TASK DETAILS
The records below must be retyped exactly.

━━━━━ RECORD SET ━━━━━

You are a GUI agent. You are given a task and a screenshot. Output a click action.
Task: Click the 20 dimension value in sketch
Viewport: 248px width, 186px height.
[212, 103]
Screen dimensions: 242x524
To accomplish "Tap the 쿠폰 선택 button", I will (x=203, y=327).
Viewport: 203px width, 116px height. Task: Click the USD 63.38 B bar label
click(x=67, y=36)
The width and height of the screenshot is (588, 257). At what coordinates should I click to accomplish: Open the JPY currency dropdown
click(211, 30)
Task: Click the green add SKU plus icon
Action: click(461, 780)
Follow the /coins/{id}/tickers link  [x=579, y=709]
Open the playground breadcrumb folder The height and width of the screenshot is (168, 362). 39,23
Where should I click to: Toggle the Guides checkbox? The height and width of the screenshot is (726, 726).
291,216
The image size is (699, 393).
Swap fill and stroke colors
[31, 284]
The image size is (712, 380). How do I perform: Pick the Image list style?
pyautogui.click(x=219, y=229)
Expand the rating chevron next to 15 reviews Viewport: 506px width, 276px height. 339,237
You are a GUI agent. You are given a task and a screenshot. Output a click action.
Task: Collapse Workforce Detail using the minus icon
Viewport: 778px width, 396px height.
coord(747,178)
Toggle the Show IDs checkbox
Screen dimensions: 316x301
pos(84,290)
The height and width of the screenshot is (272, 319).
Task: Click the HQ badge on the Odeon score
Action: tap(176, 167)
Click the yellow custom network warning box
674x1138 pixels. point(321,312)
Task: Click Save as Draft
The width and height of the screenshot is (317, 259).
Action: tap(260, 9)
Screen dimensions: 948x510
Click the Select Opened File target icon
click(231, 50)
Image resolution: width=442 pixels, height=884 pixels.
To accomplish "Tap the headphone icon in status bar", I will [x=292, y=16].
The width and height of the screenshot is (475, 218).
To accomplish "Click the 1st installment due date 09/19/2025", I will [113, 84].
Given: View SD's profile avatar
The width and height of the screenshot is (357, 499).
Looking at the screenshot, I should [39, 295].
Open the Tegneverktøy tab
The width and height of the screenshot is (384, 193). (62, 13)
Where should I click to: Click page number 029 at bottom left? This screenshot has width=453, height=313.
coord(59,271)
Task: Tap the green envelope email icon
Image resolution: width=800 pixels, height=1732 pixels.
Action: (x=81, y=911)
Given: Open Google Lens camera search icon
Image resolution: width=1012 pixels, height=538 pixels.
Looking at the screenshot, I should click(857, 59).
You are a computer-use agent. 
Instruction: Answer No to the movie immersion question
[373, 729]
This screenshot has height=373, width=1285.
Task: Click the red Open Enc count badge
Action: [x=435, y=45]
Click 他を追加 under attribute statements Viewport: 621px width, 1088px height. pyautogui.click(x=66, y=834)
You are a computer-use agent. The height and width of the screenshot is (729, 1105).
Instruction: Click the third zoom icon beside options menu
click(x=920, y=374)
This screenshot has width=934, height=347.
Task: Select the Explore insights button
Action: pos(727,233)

━━━━━

WORKED SOLUTION
You are a GUI agent. You are given a task and a screenshot. Output a click action.
Task: Click the 20 dimension value in sketch
Viewport: 248px width, 186px height.
[212, 103]
Screen dimensions: 242x524
To accomplish "Tap the 쿠폰 선택 button", I will (x=203, y=327).
Viewport: 203px width, 116px height. Task: Click the USD 63.38 B bar label
click(x=67, y=36)
The width and height of the screenshot is (588, 257). At what coordinates should I click to accomplish: Open the JPY currency dropdown
click(211, 30)
Task: Click the green add SKU plus icon
Action: click(461, 780)
Follow the /coins/{id}/tickers link  [x=579, y=709]
Open the playground breadcrumb folder The height and width of the screenshot is (168, 362). 39,23
Where should I click to: Toggle the Guides checkbox? The height and width of the screenshot is (726, 726).
291,216
The image size is (699, 393).
Swap fill and stroke colors
[31, 284]
The image size is (712, 380). How do I perform: Pick the Image list style?
pyautogui.click(x=219, y=229)
Expand the rating chevron next to 15 reviews Viewport: 506px width, 276px height. 339,237
You are a GUI agent. You are given a task and a screenshot. Output a click action.
Task: Collapse Workforce Detail using the minus icon
Viewport: 778px width, 396px height.
coord(747,178)
Toggle the Show IDs checkbox
Screen dimensions: 316x301
pos(84,290)
The height and width of the screenshot is (272, 319).
Task: Click the HQ badge on the Odeon score
Action: tap(176, 167)
Click the yellow custom network warning box
674x1138 pixels. point(321,312)
Task: Click Save as Draft
The width and height of the screenshot is (317, 259).
Action: tap(260, 9)
Screen dimensions: 948x510
Click the Select Opened File target icon
click(231, 50)
Image resolution: width=442 pixels, height=884 pixels.
To accomplish "Tap the headphone icon in status bar", I will [x=292, y=16].
The width and height of the screenshot is (475, 218).
To accomplish "Click the 1st installment due date 09/19/2025", I will [113, 84].
Given: View SD's profile avatar
The width and height of the screenshot is (357, 499).
Looking at the screenshot, I should [39, 295].
Open the Tegneverktøy tab
The width and height of the screenshot is (384, 193). (62, 13)
Where should I click to: Click page number 029 at bottom left? This screenshot has width=453, height=313.
coord(59,271)
Task: Tap the green envelope email icon
Image resolution: width=800 pixels, height=1732 pixels.
Action: (x=81, y=911)
Given: Open Google Lens camera search icon
Image resolution: width=1012 pixels, height=538 pixels.
Looking at the screenshot, I should click(857, 59).
You are a computer-use agent. 
Instruction: Answer No to the movie immersion question
[373, 729]
This screenshot has height=373, width=1285.
Task: Click the red Open Enc count badge
Action: [x=435, y=45]
Click 他を追加 under attribute statements Viewport: 621px width, 1088px height. pyautogui.click(x=66, y=834)
You are a computer-use agent. The height and width of the screenshot is (729, 1105).
Instruction: Click the third zoom icon beside options menu
click(x=920, y=374)
This screenshot has width=934, height=347.
Task: Select the Explore insights button
Action: pos(727,233)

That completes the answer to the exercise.